We could not calculate a quantitative index of breeding synchrony (Kempenaers 1993) for our population because we did not follow breeding through entire breeding seasons. Nevertheless, with breeding extending through as many as seven or eight months of the year (Skutch 1954, Krueger 2005), Cherrie's Tanager clearly fits the paradigm of extended seasonal breeding in tropical birds. Our results, then, do not fit well with the prediction of low extra-pair paternity in asynchronously breeding birds (Stutchbury and Morton 1995). The one data point provided by Cherrie's Tanager is not enough, however, to negate the interspecific relationship between breeding synchrony and extra-pair paternity frequency, which has been demonstrated with sample sizes as large as 34 species (Stutchbury 1998a).
Our results also do not fit well with the generalization that the frequency of extra-pair paternity is low in tropical species. This generalization has been supported by a comparative analysis of extra-pair paternity in 186 species (Spottiswoode and Møller 2004), which showed that rates of extra-pair paternity tend to increase with increasing latitude. The latitudinal trend, however, explains only a small part of the variance in extra-pair paternity (Spottiswoode and Møller 2004); a great deal of variance remains even among strictly tropical species. Thus, some monogamous tropical landbirds including Clay-colored Robins (Turdus grayi; Stutchbury et al. 1998), Blue-black Grassquits (Carvahlo et al. 2006), and Lesser Elaenias (Elaenia chiriquensis; Stutchbury et al. 2007), show high levels (>30%) of extra-pair paternity. In others, including Cactus Finches (Geospiza scandens; Petren et al. 1999), Capricorn Silvereyes (Zosterops lateralis; Robertson et al. 2001), and Monteiro's Hornbills (Tockus monteiri; Stanback et al. 2002), extra-pair paternity appears not to occur at all. Some of this variance may be explained by details of species' life histories. For example, the high rate of extra-pair paternity found in Cherrie's Tanager may be explained in part by the absence of territorial defense, which promotes frequent association between adults not paired with one another. At the same time, however, it may be that much of the variance in extra-pair paternity among birds is explained, not by contemporary ecology, but by past evolutionary history (Arnold and Owens 2002, Griffin et al. 2002). More genetic parentage studies of tropical species will be needed to resolve these issues.

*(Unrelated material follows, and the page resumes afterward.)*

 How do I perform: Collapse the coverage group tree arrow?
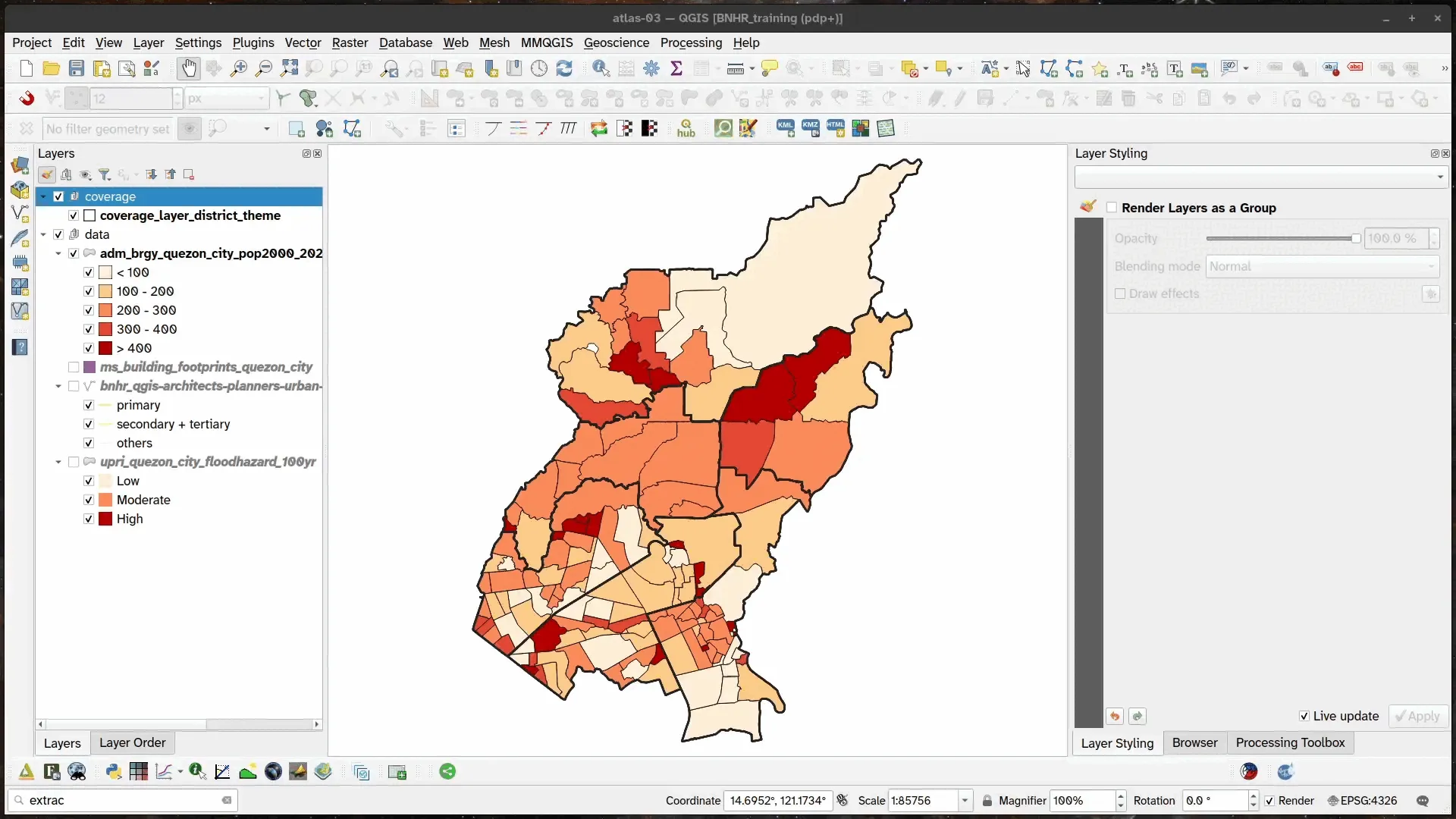click(x=43, y=196)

We thank the field assistants who worked on this project, including Oscar Amador, Julia Rodríguez, Emma Christiansen, Lisa Bacanscas, Audrey Sandi, Lila Barabás, Noah Perlut, Erica Castillo, Julio Sanchez, Roy Sanchez, and Phillip Wampler. We also thank the Ministerio de Ambiental y Energia of Costa Rica for permission to carry out the work. We are grateful to Werner Huber of La Gamba Biological Station for logistical support, and to the University of Miami's Robert E. Maytag Endowment and the Donald and Beverly Stone Endowment of the Organization for Tropical Studies for financial support. Amanda Hale and the Condor reviewers made helpful comments on the manuscript, and Ana Ibarra kindly translated the abstract.